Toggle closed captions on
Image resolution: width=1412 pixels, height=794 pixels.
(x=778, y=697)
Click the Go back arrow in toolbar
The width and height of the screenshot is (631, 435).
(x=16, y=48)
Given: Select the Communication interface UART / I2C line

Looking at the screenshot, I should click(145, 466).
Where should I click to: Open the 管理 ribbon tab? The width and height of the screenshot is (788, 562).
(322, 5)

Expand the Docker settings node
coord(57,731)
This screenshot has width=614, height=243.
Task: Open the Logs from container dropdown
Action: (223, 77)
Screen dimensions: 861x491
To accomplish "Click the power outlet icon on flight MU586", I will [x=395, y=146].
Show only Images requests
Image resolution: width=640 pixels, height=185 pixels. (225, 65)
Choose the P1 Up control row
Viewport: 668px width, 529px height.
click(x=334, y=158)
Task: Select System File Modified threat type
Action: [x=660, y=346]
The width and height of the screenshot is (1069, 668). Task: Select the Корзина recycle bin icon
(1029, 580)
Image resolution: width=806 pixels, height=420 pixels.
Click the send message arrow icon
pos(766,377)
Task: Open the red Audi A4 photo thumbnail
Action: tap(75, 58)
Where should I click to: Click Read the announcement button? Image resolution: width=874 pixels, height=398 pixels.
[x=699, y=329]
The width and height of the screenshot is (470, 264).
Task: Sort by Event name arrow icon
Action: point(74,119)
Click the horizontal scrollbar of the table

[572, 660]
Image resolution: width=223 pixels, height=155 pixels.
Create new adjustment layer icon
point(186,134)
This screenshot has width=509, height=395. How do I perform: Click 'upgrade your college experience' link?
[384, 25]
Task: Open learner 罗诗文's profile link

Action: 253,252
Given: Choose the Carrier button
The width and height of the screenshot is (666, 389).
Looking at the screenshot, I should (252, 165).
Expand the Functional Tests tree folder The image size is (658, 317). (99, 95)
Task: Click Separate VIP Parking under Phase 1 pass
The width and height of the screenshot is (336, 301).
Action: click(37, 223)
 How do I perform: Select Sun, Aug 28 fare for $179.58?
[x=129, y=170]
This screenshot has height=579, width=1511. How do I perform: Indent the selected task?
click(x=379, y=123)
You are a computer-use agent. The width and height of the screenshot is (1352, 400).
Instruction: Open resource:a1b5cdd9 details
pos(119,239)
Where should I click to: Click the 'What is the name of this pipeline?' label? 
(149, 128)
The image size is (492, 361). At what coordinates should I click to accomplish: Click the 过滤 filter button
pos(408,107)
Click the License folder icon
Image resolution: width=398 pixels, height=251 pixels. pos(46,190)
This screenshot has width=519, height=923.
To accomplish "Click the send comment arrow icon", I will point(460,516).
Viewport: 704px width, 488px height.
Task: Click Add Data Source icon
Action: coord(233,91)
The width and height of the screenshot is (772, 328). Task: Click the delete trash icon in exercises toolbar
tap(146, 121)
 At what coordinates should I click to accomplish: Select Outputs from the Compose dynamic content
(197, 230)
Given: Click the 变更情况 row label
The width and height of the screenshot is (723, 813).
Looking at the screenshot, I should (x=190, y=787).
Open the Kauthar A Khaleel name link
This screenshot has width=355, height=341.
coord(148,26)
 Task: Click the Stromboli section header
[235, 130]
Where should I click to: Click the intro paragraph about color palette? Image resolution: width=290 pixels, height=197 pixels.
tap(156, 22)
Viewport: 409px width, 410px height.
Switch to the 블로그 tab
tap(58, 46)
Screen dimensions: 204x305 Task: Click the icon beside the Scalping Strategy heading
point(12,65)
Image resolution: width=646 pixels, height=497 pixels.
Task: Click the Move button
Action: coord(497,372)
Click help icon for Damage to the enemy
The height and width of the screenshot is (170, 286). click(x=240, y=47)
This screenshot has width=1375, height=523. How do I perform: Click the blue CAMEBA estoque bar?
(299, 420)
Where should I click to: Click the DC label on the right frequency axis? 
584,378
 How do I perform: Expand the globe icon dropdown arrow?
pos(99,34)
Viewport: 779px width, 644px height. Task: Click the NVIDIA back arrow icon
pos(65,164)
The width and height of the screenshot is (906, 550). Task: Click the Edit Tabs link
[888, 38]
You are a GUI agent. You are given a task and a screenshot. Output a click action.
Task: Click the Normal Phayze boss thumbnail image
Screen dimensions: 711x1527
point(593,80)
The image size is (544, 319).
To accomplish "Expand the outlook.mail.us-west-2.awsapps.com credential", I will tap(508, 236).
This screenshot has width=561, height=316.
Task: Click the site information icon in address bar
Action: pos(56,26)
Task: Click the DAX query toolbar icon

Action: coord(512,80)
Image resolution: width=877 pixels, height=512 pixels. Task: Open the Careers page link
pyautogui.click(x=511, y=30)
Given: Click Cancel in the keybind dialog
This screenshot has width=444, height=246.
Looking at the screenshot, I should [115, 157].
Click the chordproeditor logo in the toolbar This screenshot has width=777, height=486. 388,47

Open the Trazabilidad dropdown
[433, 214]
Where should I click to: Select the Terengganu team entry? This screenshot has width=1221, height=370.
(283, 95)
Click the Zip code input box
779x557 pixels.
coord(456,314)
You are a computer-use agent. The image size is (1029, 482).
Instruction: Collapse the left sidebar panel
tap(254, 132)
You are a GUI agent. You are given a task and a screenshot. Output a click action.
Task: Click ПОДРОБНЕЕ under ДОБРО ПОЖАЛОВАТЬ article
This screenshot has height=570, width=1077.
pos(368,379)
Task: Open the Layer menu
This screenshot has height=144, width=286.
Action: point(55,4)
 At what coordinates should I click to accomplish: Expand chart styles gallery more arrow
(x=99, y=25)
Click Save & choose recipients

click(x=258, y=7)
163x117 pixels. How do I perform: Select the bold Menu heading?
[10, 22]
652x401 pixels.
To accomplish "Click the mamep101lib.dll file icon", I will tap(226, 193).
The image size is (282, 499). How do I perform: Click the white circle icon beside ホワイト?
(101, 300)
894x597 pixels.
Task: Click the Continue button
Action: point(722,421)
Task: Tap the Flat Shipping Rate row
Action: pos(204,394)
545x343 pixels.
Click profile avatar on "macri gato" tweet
------
The task: Read the entries and pick out all lines that include the word "computer".

Solved problem:
You are a computer-use agent. The width and height of the screenshot is (1352, 400).
You are a computer-use agent. The image size is (1029, 482).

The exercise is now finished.